After some digging, I was able to figure out the issue: Microsoft SQL Server is not happy with "MM.DD.YYYY" format, which makes sense.
Questions:
how do we find the historical bad fields? I can't seem to search for "." or "[backslash]." inside a date field. Do I need to create a new calc field = GetAsText(DateField) and then do the search inside that field?
how do we prevent this going forward, ideally at the data entry validation stage?
The documentation say that it does depend on your system locale.
use the GetAsDate or Date function to enter a date constant into a formula. The format of text date must be the same as the numeric date format on the system where the file was created.
Using the list of tests that you posted in GetAsText ( “” ) - #11 by xochi I was able to get valid dates from all the strings except the ones using spaces as delimiters. One of the strings you provided was "09_11_2001." In my locale Day("09_11_2001") returns 9.
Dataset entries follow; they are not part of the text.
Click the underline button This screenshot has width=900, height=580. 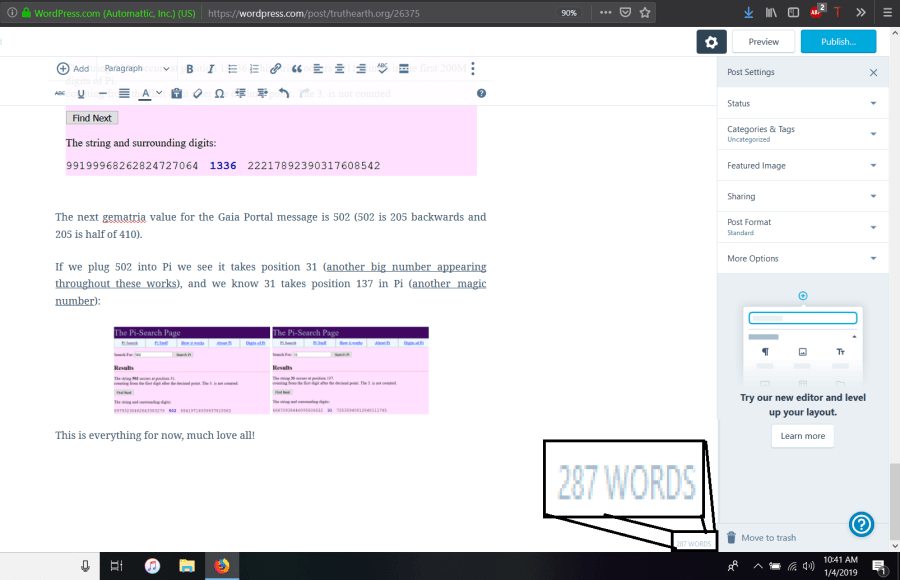pyautogui.click(x=81, y=93)
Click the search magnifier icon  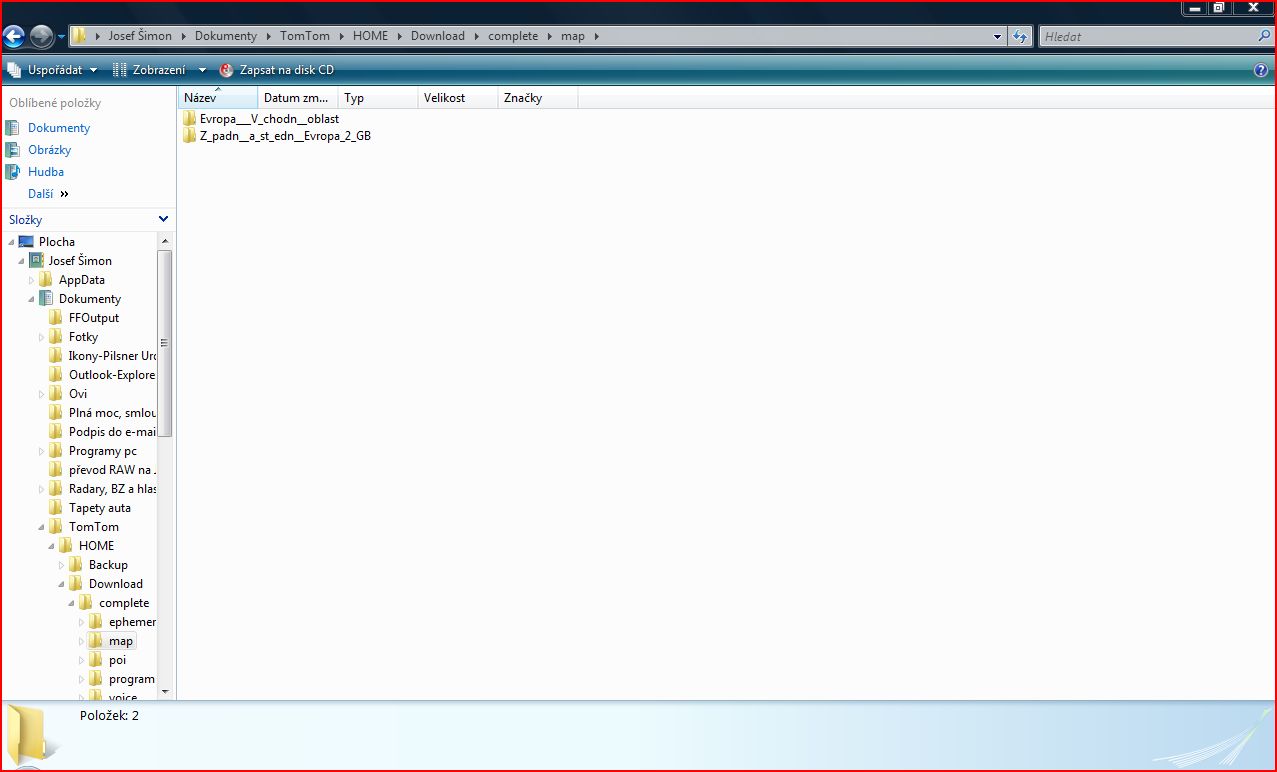[x=1264, y=36]

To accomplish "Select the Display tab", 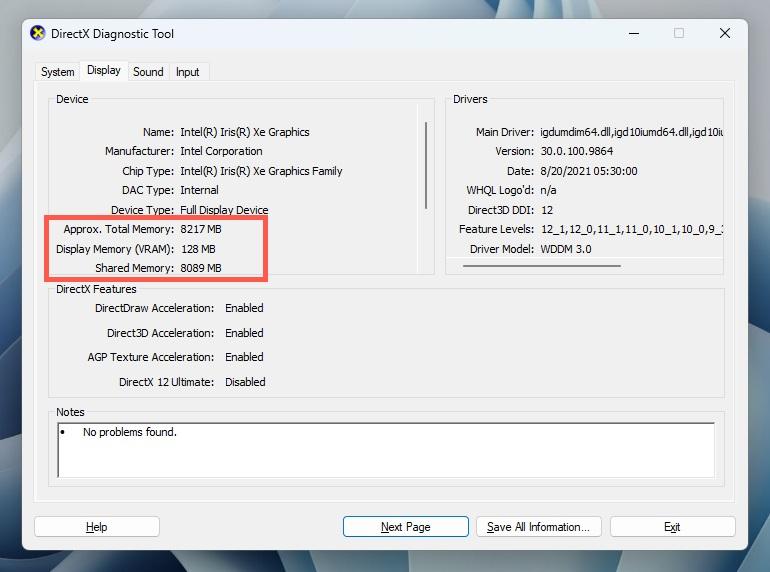I will coord(103,71).
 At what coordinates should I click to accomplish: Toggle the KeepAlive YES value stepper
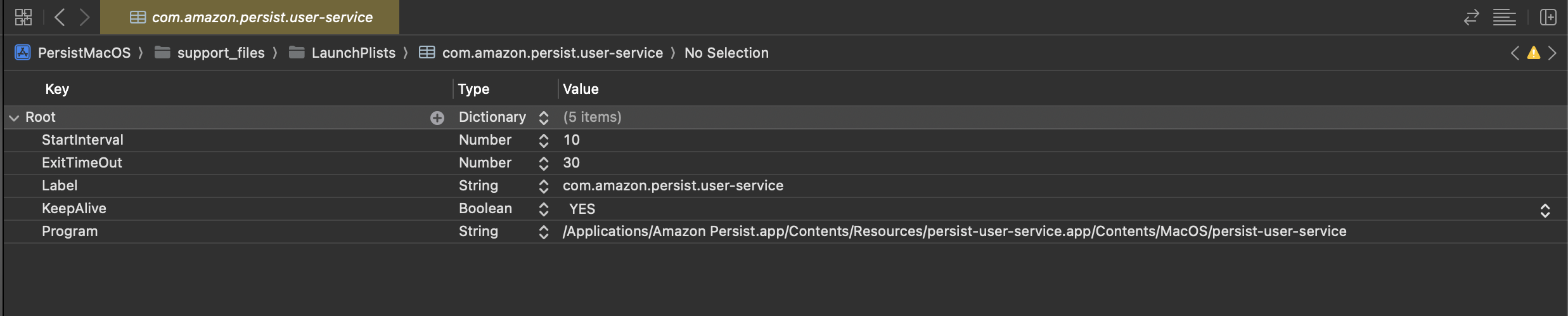(x=1545, y=210)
What I have found in my experience with dates is that the safest way to generate a date is to use the Date function but you always have to be aware that the system locale will determine the output :
$date = "09_11_2001"
Date( Month ( $date ) ; Day ( $date ) ; Year ( $date ) )
-- depending on system locale the output will be
-- 9th November 2001
-- 11th September 2001
Re: "how do we find the historical bad fields?"
A useful method of examining the contents of any field is to click inside the field and choose Insert —> from Index (best to do this in Find mode to avoid accidental data entry). This will bring up a list of all unique field content, enabling a quick visual check to see the extent of the problem. If you are in Find mode you can then select bad entries, find them and correct them. If the problem is not too extensive that might be as fast as any other way.
Re: "how do we prevent this"
My preferred method is to set up all date fields with dropdown calendar, and select entire contents on entry option checked. This pretty much guarantees that dates will be entered in a consistent format.
Then I just searched this field for "*" and hand-edited the few I found. If it had been more than a few dozen, I would have written a script to do the fixing for me.